Read for the Passage’s Structure, not its Content

I’ve said this in other posts, but it’s worth repeating: the content of a LR stimulus or a RC passage is less important than its structure / argument. Always look identify the relevant portions of the argument (evidence or conclusion). “Speed-reading” techniques won’t work because you’re not reading for informational purposes.

You probably don’t care about the regulatory, acclimatory, and developmental adaptive responses of overwintering macropterous/micropterous waterbugs (PrepTest 2). If you do, entomology’s probably a more promising career path. If you insist on law, save your interest in the waterbugs for another time. The LSAT only requires you know these adaptive responses exist (after reading the passage) and where you can find them in the passage.

As you read, look for:

-the main points (conclusions)

-underlying facts (evidence)

-main players (supporters and critics)

-players’ motivations / interests (if any)


Reading comprehension is a mechanical process, so treat it like a fact-finding mission. Search the passage for each of the things I’ve just listed.

Of course, it would be too easy if the answer to a main point (conclusion) question were worded exactly as written in the stimulus.

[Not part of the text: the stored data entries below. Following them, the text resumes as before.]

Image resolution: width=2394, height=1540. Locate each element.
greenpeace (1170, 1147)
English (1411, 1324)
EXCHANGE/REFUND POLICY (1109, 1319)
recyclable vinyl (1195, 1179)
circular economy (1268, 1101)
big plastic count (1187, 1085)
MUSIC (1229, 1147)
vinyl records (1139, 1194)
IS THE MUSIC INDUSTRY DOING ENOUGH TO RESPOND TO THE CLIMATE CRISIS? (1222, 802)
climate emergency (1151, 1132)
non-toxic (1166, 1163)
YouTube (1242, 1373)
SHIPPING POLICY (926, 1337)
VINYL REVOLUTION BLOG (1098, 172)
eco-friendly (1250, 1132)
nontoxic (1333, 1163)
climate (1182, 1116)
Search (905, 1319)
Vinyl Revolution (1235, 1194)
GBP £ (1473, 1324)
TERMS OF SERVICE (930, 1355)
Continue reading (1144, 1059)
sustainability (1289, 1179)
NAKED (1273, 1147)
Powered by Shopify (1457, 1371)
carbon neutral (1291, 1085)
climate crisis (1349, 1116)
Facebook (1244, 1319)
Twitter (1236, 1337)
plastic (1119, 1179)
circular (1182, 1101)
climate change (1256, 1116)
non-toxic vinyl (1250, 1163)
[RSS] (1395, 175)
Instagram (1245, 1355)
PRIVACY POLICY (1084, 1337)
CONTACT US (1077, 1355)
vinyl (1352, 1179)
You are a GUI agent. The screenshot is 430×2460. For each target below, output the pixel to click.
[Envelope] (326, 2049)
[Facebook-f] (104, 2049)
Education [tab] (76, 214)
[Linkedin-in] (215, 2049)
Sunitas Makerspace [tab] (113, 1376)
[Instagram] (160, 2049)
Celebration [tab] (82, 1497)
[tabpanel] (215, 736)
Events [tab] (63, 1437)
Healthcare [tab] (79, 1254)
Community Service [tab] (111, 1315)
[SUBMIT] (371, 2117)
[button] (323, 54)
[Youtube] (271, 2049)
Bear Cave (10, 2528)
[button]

For this reason, you need to be able to quickly find and identify each of these things so you have more time to recognize how they’ve been reworded in the answer choices. It helps if you’re familiar with commonly-used terms in RC and their synonyms (covered in my previous RC post – linked above).

How to Read More Quickly

Don’t pronounce words in your head as you read, and don’t move your lips as you read. You can think faster than you speak, so if you cut off the connection between reading and speaking, you’ll retain information even as you increase your speed.

How to Find the Main Point

First of all, it’s the author’s conclusion. Approach main point questions just as you would approach Logical Reasoning main point / conclusion questions. The main point is NOT the summary. It’s simply what the author’s trying to convince you is true. This will most closely resemble an opinion, rather than background info or undeniable facts. It can be at the beginning, middle, or end.

Depending upon the type of passage, the main point will take different forms.

If the passage is about a:

-problem, the main point is the solution.

-mystery (cause / effect), the main point should be the explanation the author advocates.

-person the author likes / dislikes, the main point is that the person is great / not great. Evidence will be reasons for opinion.

-study / experiment, the main point is that the study / experiment is good / bad. Evidence will strengthen / weaken study’s validity by attacking study / people conducting it.